A shifting maze of people stood between her and the train station. She tried to pick a path, dodging people as best she could. Her pack bounced against her tailbone. Anna excused herself as she twirled around her supervisor. The entrance to the train station glowed in front of her, the overhead giene lights brighter even than the sunlight shining on the sidewalk. She squinted against the glaring lights as she hit the stairs. Taking them two at a time, she pulled on the banister with each stride, propelling her body forward.
At the top of the stairs, she nearly collided with a young man, knocking his shoulder back so hard that for an awkward second he seemed to be dancing. Anna yelled apologies over her shoulder and focused on the approaching train. The smooth silver of its cylinder turned matte black as it entered the station. The train slid silently to a stop, the door opening as it came to rest. She slowed to a trot and hopped over the lip of the threshold. In two strides she swung the bag around to her front, lowered her weight onto the nearest seat and strapped in.
It was cold inside the train. The air conditioning chilled the sweat on her brow and she suppressed a shiver. Across from her hung a transit map. It showed the circles of Leiodare's rail system as well as the distant outlines of the other city-states that lay beyond the surrounding jungle. She chuckled quietly looking at it. The scale of the maps in Leiodare was always off--as if it were the largest city-state in the southeastern US when it clearly wasn't, perhaps the third largest at best. But inside the city that didn't matter. As the train zipped further down the line, Anna looked above the map to the time glowing blue. Seventeen minutes till close; she should just make it.
At the post office, battalion members stood sentry at a new security gate just outside the entrance. Anna joined the short line, shaking her head imperceptibly. The gate made no sense. Though Leiodaran paranoia dictated that people should be searched as they left the post office, even the city's unstable framework of beliefs couldn't make sense of examining people as they entered the post office. No one smuggled contraband to the outside world; Leiodare was the city surrounded by an invisible fence after all. But in the short time she’d been in Leiodare, Anna had noticed that around the outbreak's anniversary, all manner of new and exotic municipal neuroses took hold. Last year, there had been talk of elevating the all-encompassing barrier further into the city's airspace. Only the cost had quieted that particular fervor. So this year she supposed they'd decided to erect the ominous red gates outside all the post offices and ports of entry.

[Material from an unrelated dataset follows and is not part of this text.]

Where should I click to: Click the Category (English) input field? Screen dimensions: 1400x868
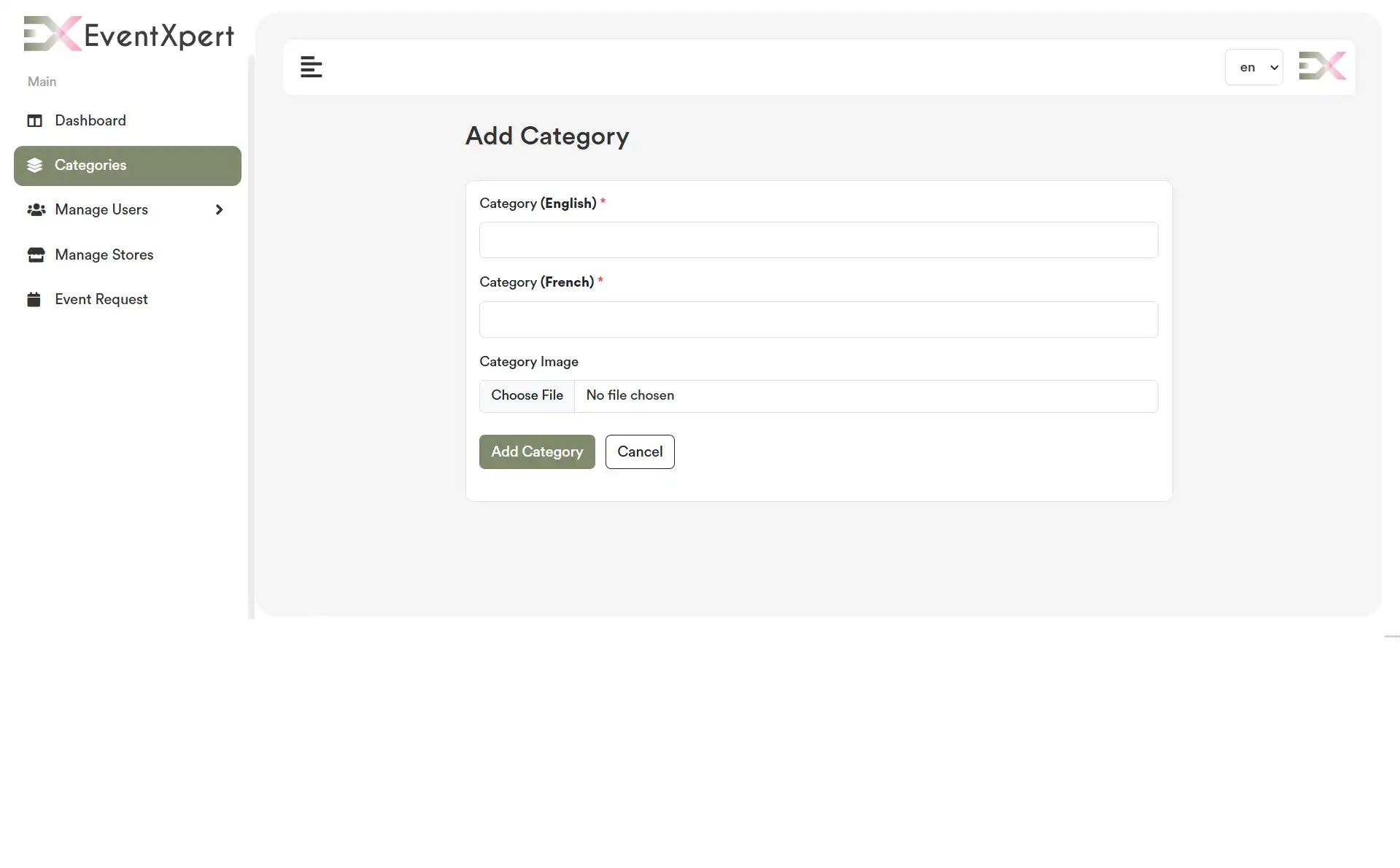(817, 240)
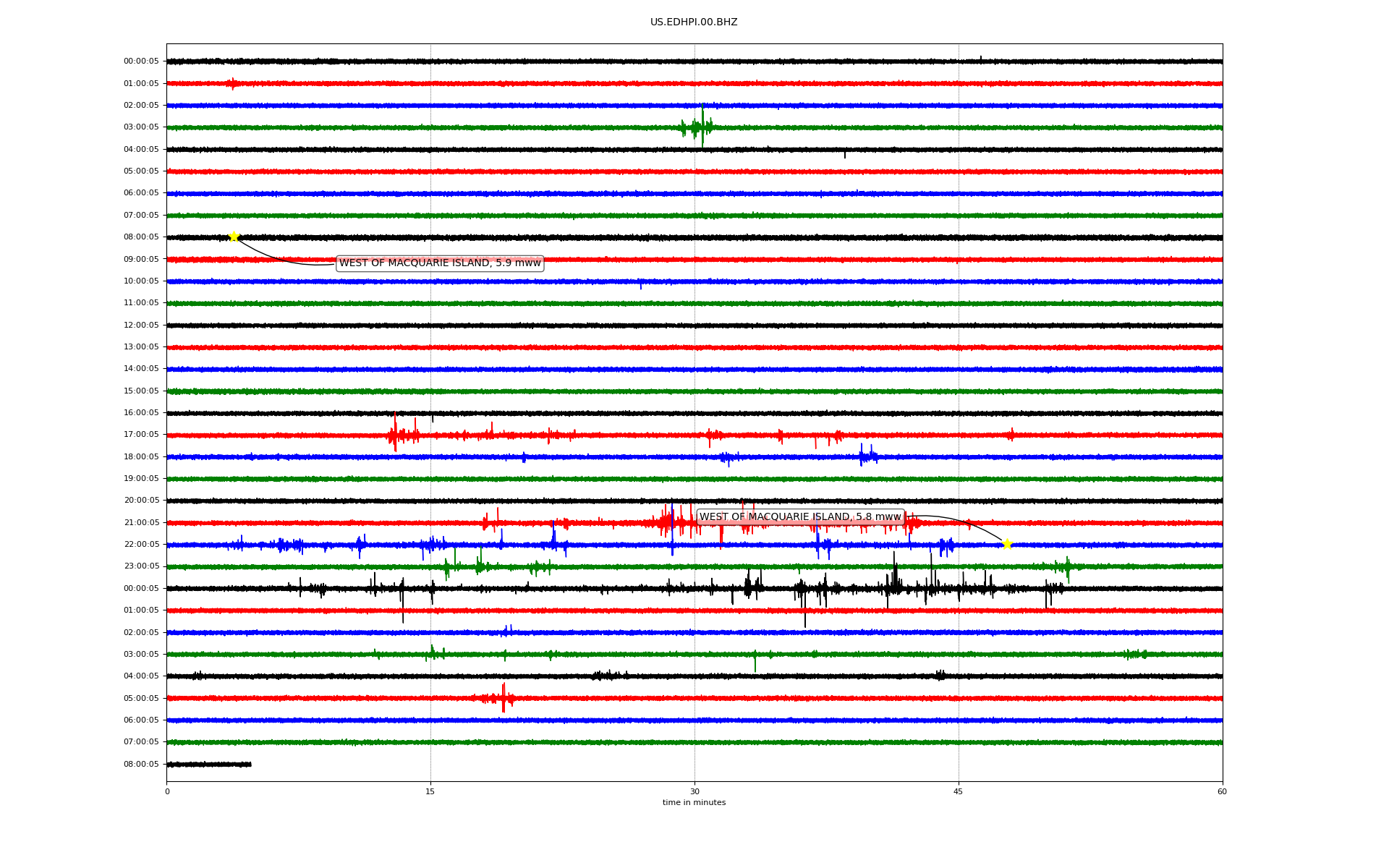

Anna clenched her jaw as she looked around, waiting for the woman in front of her to enter the security gate. After that woman had passed inspection, the battalion member on the right waved Anna through.
As she stepped across the red threshold, a shrill alarm sounded.
Anna froze, her hands already up to protect herself. The battalion guards pushed past her, running to the bank of post office boxes near the exit, weapons drawn. Their boots sent flowers flying as they crossed the grassy median and joined a circle of other soldiers whose attentions were trained on the ground. Anna could see a man stretched out there, with hands behind his head.
She rushed through the gate and into the post office.
Standing at the counter she wondered what the man had done. Had it been a false alarm or had he been so stupid as to try and smuggle birds through the post? Everyone knew that Leiodare had outlawed birds twenty-five years ago. The city was infamous for it. No birds could be found in the city's beautiful gardens, on its houses, or in its trees. Smugglers, and often even suspected smugglers, served no less than five years of hard labor maintaining the electric avian barrier that surrounded the city, stretching into the sky, and across Leiodare, just below the path of planes. She couldn't imagine what price could tempt someone to risk that sentence. But Anna knew, perhaps better than most, that people did crazy things for paltry rewards.